Musica
Musica leggerissima #11 – Mangio troppa cioccolata
“Musica leggerissima”, ovvero come parlare ogni volta di un disco poco discusso o dimenticato. Come parlare ogni volta di un bel disco italiano.
Giorgia è una grande cantante. Una voce in grado di stare dentro un genere (il soul, anche se solitamente virato a sonorità più soft che hard), ma capace di donare spesso e volentieri sfumature che ogni volta hanno lambito territori di purezza italo pop. Sono proprio queste sfumature che le hanno permesso, durante tutta la carriera, di essere amata e benvoluta da un pubblico molto ampio. La sua vocalità è tanto straordinaria quanto non lo sono state purtroppo la maggior parte delle sue produzioni in studio. I suoi dischi infatti sono stati troppe volte legati a un modo anonimo di concepire la canzone e (purtroppo) senza troppa anima. Il problema ha a che fare con la non volontà di produrre un contesto e un’atmosfera che – oltre a valorizzare le grandi doti canore della cantante romana – possa rendere gli album oggetti sonori interessanti, parallelamente al talento di chi ci canta sopra.

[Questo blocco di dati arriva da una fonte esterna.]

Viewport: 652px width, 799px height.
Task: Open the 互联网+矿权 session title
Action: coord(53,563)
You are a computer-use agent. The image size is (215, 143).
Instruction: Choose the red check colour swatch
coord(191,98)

Naturalmente ci sono alcune eccezioni (una di quelle che mi viene subito in mente è “Mare sconosciuto”, gran slow tempo disturbato da incursioni electro psych jazz da Herbie Hancock e contenuto in Senza ali del 2001) che quindi confermano la regola.

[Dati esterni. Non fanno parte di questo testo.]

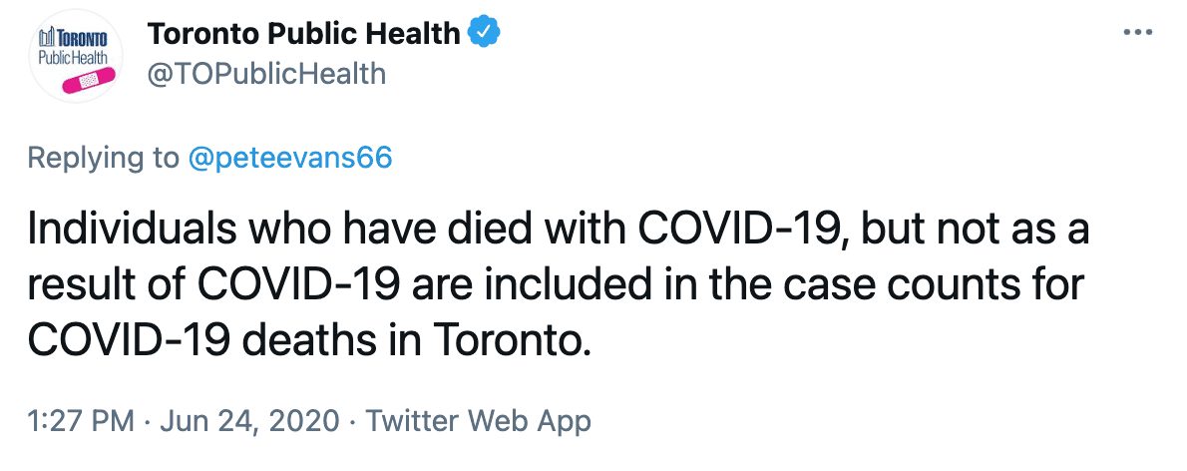The height and width of the screenshot is (471, 1187).
Task: Visit the @TOPublicHealth handle
Action: [266, 74]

Dunque bisogna lasciare ogni speranza quando si rovista tra la discografia di Giorgia? Assolutamente no. In realtà un disco interessante c’è: è quel Mangio troppa cioccolata (1997) che Todrani compone insieme a Fabio Massimo Colasanti con la produzione di nientepopodimeno che Pino Daniele. Si parte subito in quinta con “Un amore da favola”, suoni languidi, acid jazz spalmato, basso squillante e tesissimo e, appunto, “tanta cioccolata”. Il suono è perfettamente calibrato e fa capire che Giorgia ha compreso che – rispetto ai lavori passati – c’è bisogno di un sostanzioso amalgama che stimoli però pure l’ascoltatore. Arrangiata con delicatezza, fatta di dettagli intelligentemente focalizzati, è poi “Che amica sei”; la cover di “Un’ora sola ti vorrei” invece mantiene il nucleo della canzone originale, ma lo ribalta e lo trasporta nel presente, facendo così dimenticare completamente la versione di Bertini e Marchetti. In “Arriva il temporale” la chitarra elettrica ispira il passo a balzelli con cui la voce di Giorgia non perde equilibrio e si rafforza moltiplicandosi nei cori, mentre la chitarra continua a insinuarsi. “Ho voglia di ricominciare” fa quadrare tutto: con fiati spalmati e chitarra funky fusion, Giorgia ingrandisce i toni e i volumi e il beat pesante della batteria accoglie tutto il brano a braccia aperte.
È chiaro come l’impronta di Daniele sia fondamentale: catapulta la cantante romana in in luogo fatto di jazz mediterraneo, di fusion tirrenica, che la aiuta a spostare quel poco che basta l’asse per far sì che la sua vocalità divida a metà il palcoscenico con la musica che la accompagna. Proseguendo in questa direzione bisogna riconoscere che il pezzo più emblematico del disco è senza dubbio “Sueño latino”: micro electro beat, organo in lontananza, chitarra flamenco fusion, synth spaziali e testo in spagnolo. Ogni elemento ha il suo tempo e il suo spazio.
Di dischi così Giorgia purtroppo non ne farà più. Conviene quindi ascoltarselo bene per poter immaginare come sarebbe potuta essere la sua produzione se nella sua carriera si fosse presa qualche rischio non preventivato. Sono sicuro che, alla fine, avremmo goduto tutti assai di più.